Se non aveva nessuno dattorno si legava un fazzoletto al collo e con l’anguria sotto il braccio, non prima di aver praticato con un coltello il suo bravo tassello per controllare il colore e da quello la bontà del frutto, scendeva per la “Busa” e metteva il grosso cocomero dentro la fontanella del “gas”. Tornava dopo un’oretta a prenderlo e tornato nel suo studio, completava l’opera nel modo che già conosciamo.

Quella sorgente era una vera grazia di Dio e al mese di maggio, quando faceva il giro al mattino presto per la benedizione dei campi che i contadini chiamavo i “latanéi”. Il buon prete, fermandosi nei campi del “gas”, non mancava mai di recitare una preghiera di ringraziamento per quell’acqua, dopo aver cantato, come previsto, le litanie dei santi.

Il fatto successe alla fine di settembre, alla “pila” l’acqua veniva giù piano piano, ma non ci fece caso nessuno perché l’estate era passata e ora dell’acqua non ce n’era molto bisogno. I più esperti davano la colpa alla siccità, che da Maggio a Settembre si era fatta sentire non poco, ma quando ricominciò a piovere e nonostante quello, il rigagnolo non solo non aumentava, ma si faceva più esile, qualcuno cominciò a preoccuparsi. Figuriamo alla fine quando non scendeva dalla fonte che qualche sparuta gocciolina. Vennero a dirlo a Don Giovanni il quale dapprima disse: “Dio ce l’ha data senza merito, Dio può anche riprendersela. Un motivo ci sarà..”

Ma per quanto si scervellasse non riusciva a capire perché il buon Dio avesse acconsentito che quella fonte di origini così miracolose si potesse prosciugare dopo più di trecento anni di onorato servizio. Per tutto il mese di Ottobre, tra le sue intenzioni del suo Rosario serale c’era la “pila del gas”, che tornasse l’acqua, bella e fresca e copiosa come una volta. Non mancava neppure la preghiera a Santa Caterina, al mattino presto, dopo la messa, perchè anche lei mettesse una buona parola, per la preziosa fontanella, ma non successe nulla.

Finché venne il giorno di Santa Caterina. Don Giovanni dopo la messa prima, guardò con grande sentimento il quadro della Santa e la sua implorazione per la fontanella fu particolarmente accorata.

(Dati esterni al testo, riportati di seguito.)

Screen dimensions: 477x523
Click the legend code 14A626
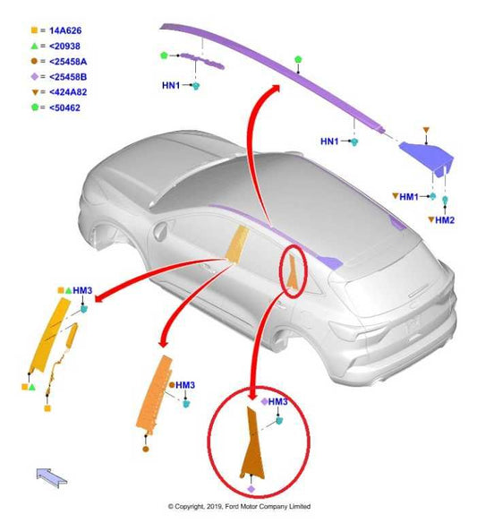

Fuori intanto la strada cominciava ad animarsi, gli operai avevano buttato sotto la massicciata di villa Volta la paglia gialla per l’esposizione del bestiame e qualche contadino cominciava a portare gli animali. Quell’anno gli espositori erano numerosi, sia nella categoria bovini che in quella dei cavalli. Non mancavano i soliti noti, che ogni 25 Novembre portavano i campioni del proprio allevamento, bestie ben pasciute e dal pelo lucidato che sembravano uscite dalla bottega di un parrucchiere per signora. Anche i cavalli non scherzavano e pure qui facce già viste, ma tra loro anche qualche forestiero. Uno in particolare aveva colpito l’occhio dei paesani, era un pezzo di giovanotto biondo e riccio che sembrava un tedesco e aveva con sé un cavallo maremmano dal mantello baio, talmente bello che solo a vederlo si capiva subito che era da primo premio.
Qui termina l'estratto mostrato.